La diffusione della robotica, come già è avvenuto con l’elettronica, porta a una concentrazione del potere nelle mani di soggetti che ne controllano la dimensione tecnica. Con la sua esasperata enfasi sull’indefinita e libera espansione del potere individuale il progetto transumanista finisce con l’incarnare la logica di una competitività senza confini, di cui ciascuno è chiamato a essere protagonista. Se soccombe, è solo perché non è stato capace di cogliere le opportunità offerte dalla tecnoscienza. La nuova rivoluzione svela così un’anima antica e mostra inquietanti continuità con la logica di un incontrollato mercato concorrenziale.

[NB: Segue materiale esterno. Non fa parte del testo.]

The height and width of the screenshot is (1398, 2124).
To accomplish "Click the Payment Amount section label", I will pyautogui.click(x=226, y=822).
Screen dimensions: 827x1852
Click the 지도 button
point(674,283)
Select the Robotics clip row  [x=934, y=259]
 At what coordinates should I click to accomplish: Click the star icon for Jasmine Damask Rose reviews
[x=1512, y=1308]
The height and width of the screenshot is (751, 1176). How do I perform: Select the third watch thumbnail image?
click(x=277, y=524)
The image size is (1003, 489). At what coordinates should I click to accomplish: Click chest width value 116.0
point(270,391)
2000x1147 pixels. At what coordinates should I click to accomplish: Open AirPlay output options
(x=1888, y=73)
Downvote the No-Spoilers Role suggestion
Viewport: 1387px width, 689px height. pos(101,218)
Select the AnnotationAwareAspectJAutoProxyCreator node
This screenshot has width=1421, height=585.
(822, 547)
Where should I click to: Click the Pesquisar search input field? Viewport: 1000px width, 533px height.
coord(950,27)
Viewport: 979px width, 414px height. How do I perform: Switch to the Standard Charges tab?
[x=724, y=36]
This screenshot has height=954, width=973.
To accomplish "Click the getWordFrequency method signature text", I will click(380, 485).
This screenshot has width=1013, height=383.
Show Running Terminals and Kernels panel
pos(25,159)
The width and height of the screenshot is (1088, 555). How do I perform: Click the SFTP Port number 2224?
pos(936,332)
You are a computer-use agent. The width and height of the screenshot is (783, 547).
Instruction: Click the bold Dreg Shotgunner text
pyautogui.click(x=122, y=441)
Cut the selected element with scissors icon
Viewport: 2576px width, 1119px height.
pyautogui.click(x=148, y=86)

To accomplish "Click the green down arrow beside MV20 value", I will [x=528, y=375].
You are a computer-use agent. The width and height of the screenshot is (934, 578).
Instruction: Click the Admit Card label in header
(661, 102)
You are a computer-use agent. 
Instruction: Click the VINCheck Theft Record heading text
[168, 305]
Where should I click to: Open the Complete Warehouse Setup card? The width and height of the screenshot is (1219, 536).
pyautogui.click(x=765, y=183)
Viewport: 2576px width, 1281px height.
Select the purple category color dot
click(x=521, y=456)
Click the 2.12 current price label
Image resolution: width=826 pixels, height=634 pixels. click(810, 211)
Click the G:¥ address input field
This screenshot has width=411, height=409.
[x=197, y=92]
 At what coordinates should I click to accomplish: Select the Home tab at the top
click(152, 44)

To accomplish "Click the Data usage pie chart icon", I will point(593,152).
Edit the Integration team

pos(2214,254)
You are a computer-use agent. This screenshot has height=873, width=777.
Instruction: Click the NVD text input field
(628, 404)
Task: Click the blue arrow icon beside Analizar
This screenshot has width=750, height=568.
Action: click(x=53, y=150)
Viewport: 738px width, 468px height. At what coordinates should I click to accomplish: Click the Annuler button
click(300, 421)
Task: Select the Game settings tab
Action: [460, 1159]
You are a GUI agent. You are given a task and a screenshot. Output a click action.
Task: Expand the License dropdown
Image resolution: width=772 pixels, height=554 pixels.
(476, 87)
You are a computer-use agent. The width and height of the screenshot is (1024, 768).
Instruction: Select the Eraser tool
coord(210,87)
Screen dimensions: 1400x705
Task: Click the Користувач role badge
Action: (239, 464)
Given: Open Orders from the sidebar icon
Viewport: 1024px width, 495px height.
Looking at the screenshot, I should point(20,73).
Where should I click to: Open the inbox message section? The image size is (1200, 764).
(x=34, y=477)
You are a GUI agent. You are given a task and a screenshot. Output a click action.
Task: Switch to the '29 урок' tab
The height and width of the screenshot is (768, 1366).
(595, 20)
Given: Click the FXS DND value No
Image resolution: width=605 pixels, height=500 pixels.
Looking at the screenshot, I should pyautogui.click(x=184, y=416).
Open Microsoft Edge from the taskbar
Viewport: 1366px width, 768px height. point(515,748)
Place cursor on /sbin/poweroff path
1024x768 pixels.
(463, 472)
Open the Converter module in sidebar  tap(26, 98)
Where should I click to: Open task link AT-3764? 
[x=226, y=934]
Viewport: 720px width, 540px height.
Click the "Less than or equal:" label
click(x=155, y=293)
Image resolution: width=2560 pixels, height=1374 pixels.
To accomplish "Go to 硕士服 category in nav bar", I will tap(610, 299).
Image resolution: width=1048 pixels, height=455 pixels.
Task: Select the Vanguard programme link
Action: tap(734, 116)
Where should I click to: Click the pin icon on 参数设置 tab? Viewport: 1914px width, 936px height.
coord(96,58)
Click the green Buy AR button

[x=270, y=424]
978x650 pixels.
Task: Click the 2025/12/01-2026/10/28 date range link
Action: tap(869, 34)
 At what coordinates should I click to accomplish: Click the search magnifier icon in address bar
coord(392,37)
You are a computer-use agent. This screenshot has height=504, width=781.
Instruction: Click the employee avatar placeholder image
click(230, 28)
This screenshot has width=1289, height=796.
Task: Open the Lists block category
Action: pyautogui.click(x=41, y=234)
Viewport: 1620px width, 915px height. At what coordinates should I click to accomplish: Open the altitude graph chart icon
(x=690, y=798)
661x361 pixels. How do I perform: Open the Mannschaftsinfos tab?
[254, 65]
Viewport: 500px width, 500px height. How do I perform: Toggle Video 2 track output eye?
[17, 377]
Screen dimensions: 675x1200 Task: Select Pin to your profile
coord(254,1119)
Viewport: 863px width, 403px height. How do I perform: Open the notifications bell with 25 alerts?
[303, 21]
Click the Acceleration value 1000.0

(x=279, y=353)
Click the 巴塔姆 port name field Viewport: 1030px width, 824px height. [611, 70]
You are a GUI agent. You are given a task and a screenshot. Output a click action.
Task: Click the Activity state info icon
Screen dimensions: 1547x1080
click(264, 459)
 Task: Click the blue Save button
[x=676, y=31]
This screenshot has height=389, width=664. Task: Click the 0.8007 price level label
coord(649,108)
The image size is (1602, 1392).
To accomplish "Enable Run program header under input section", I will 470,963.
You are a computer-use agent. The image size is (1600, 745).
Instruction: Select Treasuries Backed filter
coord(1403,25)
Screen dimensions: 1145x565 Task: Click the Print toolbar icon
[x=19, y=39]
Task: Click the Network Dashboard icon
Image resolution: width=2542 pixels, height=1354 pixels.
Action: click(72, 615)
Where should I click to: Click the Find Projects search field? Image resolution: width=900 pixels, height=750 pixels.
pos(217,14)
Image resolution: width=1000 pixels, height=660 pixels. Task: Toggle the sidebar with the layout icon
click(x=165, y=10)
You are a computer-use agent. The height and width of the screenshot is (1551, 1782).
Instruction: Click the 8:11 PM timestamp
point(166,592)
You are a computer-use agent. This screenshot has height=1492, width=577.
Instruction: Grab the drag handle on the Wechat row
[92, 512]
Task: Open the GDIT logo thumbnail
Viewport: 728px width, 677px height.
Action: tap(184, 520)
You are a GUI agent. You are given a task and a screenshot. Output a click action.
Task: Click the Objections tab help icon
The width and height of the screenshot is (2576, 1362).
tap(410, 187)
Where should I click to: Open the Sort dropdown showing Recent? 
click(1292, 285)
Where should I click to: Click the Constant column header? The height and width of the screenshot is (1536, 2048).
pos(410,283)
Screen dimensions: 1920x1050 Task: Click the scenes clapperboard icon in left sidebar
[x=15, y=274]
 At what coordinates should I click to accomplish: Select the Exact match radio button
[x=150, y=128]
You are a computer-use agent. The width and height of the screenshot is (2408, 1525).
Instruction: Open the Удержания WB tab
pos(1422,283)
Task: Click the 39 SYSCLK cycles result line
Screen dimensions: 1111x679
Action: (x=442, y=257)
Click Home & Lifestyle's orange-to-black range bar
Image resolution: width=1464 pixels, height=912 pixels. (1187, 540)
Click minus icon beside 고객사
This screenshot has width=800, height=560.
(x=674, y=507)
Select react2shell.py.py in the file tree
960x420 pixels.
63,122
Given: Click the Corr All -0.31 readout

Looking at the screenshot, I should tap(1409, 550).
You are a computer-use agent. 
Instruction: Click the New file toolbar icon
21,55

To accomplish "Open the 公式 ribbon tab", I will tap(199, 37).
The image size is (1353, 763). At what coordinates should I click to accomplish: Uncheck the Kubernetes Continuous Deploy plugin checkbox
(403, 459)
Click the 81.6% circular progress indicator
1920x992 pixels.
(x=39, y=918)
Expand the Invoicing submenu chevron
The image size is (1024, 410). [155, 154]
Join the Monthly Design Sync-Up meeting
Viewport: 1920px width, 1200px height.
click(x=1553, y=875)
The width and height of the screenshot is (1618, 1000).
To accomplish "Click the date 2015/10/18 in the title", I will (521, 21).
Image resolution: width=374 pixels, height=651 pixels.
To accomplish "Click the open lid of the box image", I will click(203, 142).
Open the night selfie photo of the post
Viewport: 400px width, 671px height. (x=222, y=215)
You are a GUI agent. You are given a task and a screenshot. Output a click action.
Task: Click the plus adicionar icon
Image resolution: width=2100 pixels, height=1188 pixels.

L’umano, e la sua custodia, si rivelano allora non come una resistenza al nuovo, un timore del cambiamento o come una sottovalutazione dei suoi benefici. Si presentano come consapevolezza critica di una transizione che non può essere separata da princìpi nei quali l’umano continua a riconoscersi, aprendosi tuttavia a un mondo più largo e in continua trasformazione. Non è impresa da poco, né di pochi. Non basta evocare, per i rischi del futuro, la vicenda della bomba atomica, sperando che il tabù che l’ha accompagnata possa essere trasferito nei nuovi territori. L’impegno necessario esige un mutamento culturale, un’attenzione civile diffusa, una coerente azione pubblica. Parlare di una politica dell’umano, allora, è esattamente l’opposto delle pratiche correnti che vogliono appropriarsi d’ogni aspetto del vivente.